Otto Torsten Andersson (6 June 1926 – 30 May 2009) was a Swedishmodernist painter, best known for his theme of the realistic depiction of abstract sculptures, and two-dimensional exploration of three-dimensional objects,[1] where the colors seem to be superimposed on a random and perfunctory manner.[2]
From early on, Andersson returned constantly to the question of whether or not painting can be seen as a language. He felt out of place in the Swedish art scene of the 1940s, when he was an emerging artist; it seemed to him that everyone had borrowed or inherited their artistic style. His own eccentric cross between melancholy nature painting and constructivism in the 1950s met very little critical understanding. Yet Andersson soon earned a reputation as an "artists' artist", or rather a "painters' painter-an artist" who went his own way, off the beaten track of modernism.[3]
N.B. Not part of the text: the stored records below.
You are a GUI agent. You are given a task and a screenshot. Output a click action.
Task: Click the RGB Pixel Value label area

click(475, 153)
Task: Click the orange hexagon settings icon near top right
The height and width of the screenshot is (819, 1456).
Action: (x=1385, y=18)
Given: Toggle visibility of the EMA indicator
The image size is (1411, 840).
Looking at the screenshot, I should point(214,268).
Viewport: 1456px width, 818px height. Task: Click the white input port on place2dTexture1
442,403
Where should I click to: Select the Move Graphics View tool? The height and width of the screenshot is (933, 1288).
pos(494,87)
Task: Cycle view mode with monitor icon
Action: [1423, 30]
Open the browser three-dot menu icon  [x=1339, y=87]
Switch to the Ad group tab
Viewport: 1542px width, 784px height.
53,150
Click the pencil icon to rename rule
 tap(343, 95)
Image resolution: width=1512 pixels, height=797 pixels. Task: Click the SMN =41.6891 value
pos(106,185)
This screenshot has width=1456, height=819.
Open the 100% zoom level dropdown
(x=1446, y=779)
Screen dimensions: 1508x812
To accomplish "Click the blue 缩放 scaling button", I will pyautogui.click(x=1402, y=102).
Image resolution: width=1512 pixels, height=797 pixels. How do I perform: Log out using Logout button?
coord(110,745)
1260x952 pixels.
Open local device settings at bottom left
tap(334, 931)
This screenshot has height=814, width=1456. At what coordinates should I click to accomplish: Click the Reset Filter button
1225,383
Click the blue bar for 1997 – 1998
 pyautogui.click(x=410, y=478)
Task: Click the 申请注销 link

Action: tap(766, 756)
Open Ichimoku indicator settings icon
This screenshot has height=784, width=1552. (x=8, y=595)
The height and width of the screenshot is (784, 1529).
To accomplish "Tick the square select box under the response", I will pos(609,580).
In 1960, Anderson was made a professor of arts in Stockholm. After a personal conflict with the Academy,[4] where he suddenly found himself "totally isolated, and completely abandoned",[5] he suddenly resigned in 1966 as professor and retired to his native Skåne,[6] where he remained for the rest of his life. For seven years, his artistic career was put on hold. As he would later describe an art historical course of events; the year 1966 inspired a series of somber headstone paintings, notable Min Headstone(Min gravsten) from 2005.[5] Andersson later elaborated about his dissent:
"The best art acts within an art historical course of events. My own merit as an artist is that I attempted to intervene in such a course. In 1966 the dissension within me, the split that is clearly discernible in The Spring II(Källan II) (1962), led me to draw a crucial conclusion. That split had separated painting into two incompatible parts. In 1966 I allowed one of these, the fictitious part, to represent the other, the concrete part, and so the divide in painting was healed in a way that involved the steadfast re-establishment of easel painting as an art form at the very time when this art form had begun to crack. Today some forty years later that conclusion seems radical and legitimate".[5]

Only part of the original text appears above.